The funding round is led by existing investors NEA and Khosla Ventures, with participation from Dolby Family Ventures, Liberty Global Ventures, Fusion Fund, Drew Perkins, Open Field Capital, and Edge. And most of the team that got the company this far is still intact although, Nikhil Balram, formerly SVP and GM, has stepped into the CEO role.

We’ll have to assume that it is being called a Series A round because the company and its investors have restructured the business to take this Hail Mary. So, Mojo Vision has to go big.

And, it is. The company is aiming to disrupt the global display industry, it’s bigger $160 billion, and they want you to know that. The company will disrupt the industry by going after the usual suspects of market opportunities: AR/VR, automotive, light field display, large format displays, and other sectors.

The company has the technology to do it, and now the money.

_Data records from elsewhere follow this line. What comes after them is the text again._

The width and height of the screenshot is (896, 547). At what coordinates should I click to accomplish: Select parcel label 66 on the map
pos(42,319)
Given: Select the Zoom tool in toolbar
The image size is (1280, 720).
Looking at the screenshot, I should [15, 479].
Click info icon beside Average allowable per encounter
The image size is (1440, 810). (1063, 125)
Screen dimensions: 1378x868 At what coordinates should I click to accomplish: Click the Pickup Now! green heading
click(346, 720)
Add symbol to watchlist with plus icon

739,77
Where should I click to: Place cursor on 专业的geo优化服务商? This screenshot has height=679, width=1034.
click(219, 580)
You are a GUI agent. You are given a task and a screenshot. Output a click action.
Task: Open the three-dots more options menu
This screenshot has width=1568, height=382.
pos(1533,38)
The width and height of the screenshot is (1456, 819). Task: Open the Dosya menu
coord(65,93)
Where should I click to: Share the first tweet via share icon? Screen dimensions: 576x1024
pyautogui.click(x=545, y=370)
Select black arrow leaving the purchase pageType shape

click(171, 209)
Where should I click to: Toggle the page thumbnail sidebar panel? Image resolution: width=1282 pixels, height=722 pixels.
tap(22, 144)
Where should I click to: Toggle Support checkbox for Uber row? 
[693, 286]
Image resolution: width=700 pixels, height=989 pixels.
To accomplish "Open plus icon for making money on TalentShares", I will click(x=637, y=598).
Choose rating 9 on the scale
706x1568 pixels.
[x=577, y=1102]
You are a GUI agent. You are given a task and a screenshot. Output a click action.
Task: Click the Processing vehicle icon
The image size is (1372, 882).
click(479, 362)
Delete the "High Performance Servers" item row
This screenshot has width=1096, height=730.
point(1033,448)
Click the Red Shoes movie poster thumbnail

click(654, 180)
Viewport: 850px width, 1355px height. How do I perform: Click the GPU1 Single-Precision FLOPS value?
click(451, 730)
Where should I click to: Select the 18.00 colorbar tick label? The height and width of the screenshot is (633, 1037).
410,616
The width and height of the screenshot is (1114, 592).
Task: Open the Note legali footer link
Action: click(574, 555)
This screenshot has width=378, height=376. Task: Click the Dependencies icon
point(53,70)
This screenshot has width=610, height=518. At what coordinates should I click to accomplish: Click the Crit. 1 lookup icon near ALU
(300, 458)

In 2019, Mojo Vision claimed to develop the smallest, densest dynamic display and touted it as a critical component of a smart contact lens, Mojo Lens. The display had a world record pixel pitch of over 14,000 ppi. But the smart contact lens was never going to fly, and now it’s MicroLED display technology. The company has proprietary technology, a nice acronym too, high-performance quantum dot (HPQD), and a genuinely capable team of display experts.

It says it is delivering on the promise of dynamic displays up to 28,000 ppi, efficient blue MicroLED devices at sub-µm scale, high-efficiency quantum dot ink for red and green, high brightness at 1 million plus nits, a display system incorporating an optimized CMOS backplane, wafer-to-wafer bonding, and custom micro-lens optics, as well as a high-volume manufacturing process based on 300 mm gallium nitride (GaN) on Silicon and an end-to-end 300 mm flow.